Hypertrophic Cardiomyopathy
Hypertrophic cardiomyopathy includes a group of heart disorders in which the walls of the ventricles thicken (hypertrophy) and become stiff, even though the workload of the heart is not increased.
Generally, hypertrophic cardiomyopathy affects men and women equally. But among older people, it is more common among women than among men, mainly because women live longer than men. It occurs in about 4% of older people.
Hypertrophic cardiomyopathy may be present at birth (congenital) or acquired later in life. Congenital hypertrophic cardiomyopathy is caused by an inherited genetic defect. Acquired hypertrophic cardiomyopathy may be caused by such disorders as acromegaly (excessive growth due to overproduction of growth hormone, usually by a benign pituitary tumor) and a pheochromocytoma (a tumor that overproduces the hormone epinephrine). Neurofibromatosis, a hereditary disorder, may also cause hypertrophic cardiomyopathy.
Symptoms and Diagnosis
Symptoms include fainting (syncope), chest pain, shortness of breath, and awareness of irregular heartbeats (palpitations) produced by an abnormal heart rhythm (arrhythmia). Fainting, usually after exertion, occurs because the heart does not supply the brain with enough blood. The heart cannot supply enough blood, for example, because the heart rhythm is irregular or because the stiff, thickened ventricle does not fill with blood adequately and impedes blood flow from the heart. Fainting is more likely to occur after exertion because during exertion, the heart rate increases and more blood is pumped out, thus overcoming, to some extent, the impediment to blood flow. After exertion, the heart rate slows and the amount of blood pumped out is no longer enough to overcome the impediment.

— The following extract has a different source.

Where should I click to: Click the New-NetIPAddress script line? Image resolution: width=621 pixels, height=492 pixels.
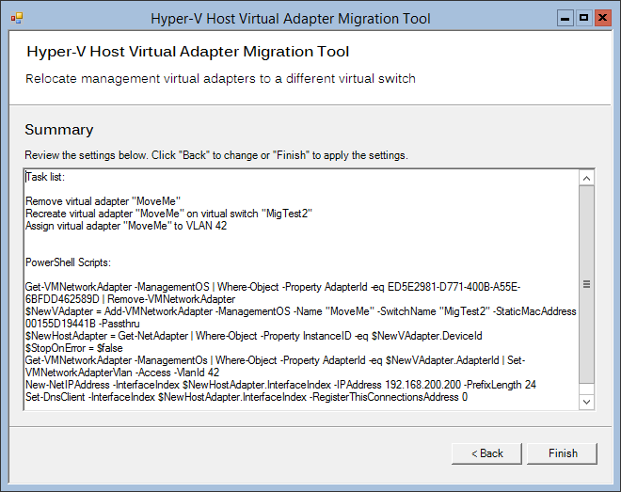coord(280,385)
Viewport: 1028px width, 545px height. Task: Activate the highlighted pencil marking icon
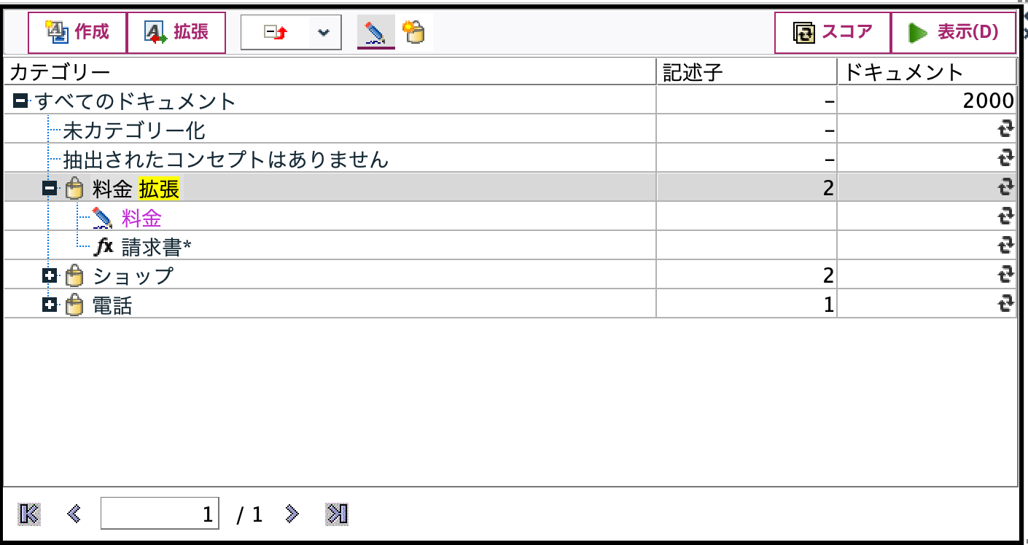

Shortness of breath develops because fluid accumulates in the lungs. Fluid accumulates because the thickened, stiff heart resists filling with blood from the lungs and blood consequently pools in the lung (pulmonary) veins.
Because the ventricle walls thicken, the mitral valve (the valve that opens from the left atrium into the left ventricle) may be unable to close normally, resulting in a small amount of leakage. This abnormality increases the risk of infective endocarditis (see Section 3, Chapter 29) for people with hypertrophic cardiomyopathy. In some people, the thickened muscle blocks the flow of blood out of the heart below the aortic valve; this variation is called hypertrophic obstructive cardiomyopathy.
Doctors can usually make a preliminary diagnosis of hypertrophic cardiomyopathy based on the results of a physical examination. For example, the heart sounds heard through a stethoscope are usually characteristic. Echocardiography (see Section 3, Chapter 21) is the best way to confirm the diagnosis. Electrocardiography (ECG) (see Section 3, Chapter 21) and a chest x-ray are also helpful. Cardiac catheterization (see Section 3, Chapter 21), an invasive procedure, is performed to measure pressures in the heart chambers only if surgery is being considered.
Prognosis and Treatment
About 4% of people with hypertrophic cardiomyopathy die each year. Death is usually sudden, presumably due to an abnormal heart rhythm. Death due to chronic heart failure is less common. People who learn that they have inherited this disorder may wish to obtain genetic counseling when they plan a family.
If acromegaly is the cause, octreotide, a synthetic hormone, may be given to block the production of growth hormone. If a pheochromocytoma is the cause, an alpha- or beta-blocker (see Section 3, Chapter 21) may be given to block the effects of epinephrine. Alternatively, the tumor that is producing the hormone may be removed surgically or destroyed by radiation therapy.
Treatment of hypertrophic cardiomyopathy is aimed primarily at reducing the heart's resistance to filling with blood between heartbeats. Beta-blockers and calcium channel blockers--taken separately or together--are the main treatment. Both reduce the extent to which heart muscle contracts, so that the heart contracts less forcefully. As a result, the heart can fill better and, if the thickened muscle was blocking blood flow, blood can flow out of the heart more easily. Also, beta-blockers and some calcium channel blockers slow the heart rate, so that the heart has more time to fill. Sometimes disopyramide, a drug that decreases the strength of heart contractions, is also used.
Surgery to remove some of the thickened heart muscle (myectomy) can improve the flow of blood from the heart, but it is performed only when symptoms are incapacitating despite drug therapy. Surgery can relieve symptoms, but it does not reduce the risk of death.
Before a dental or surgical procedure (see Section 3, Chapter 29), antibiotics are usually given to reduce the risk of infective endocarditis.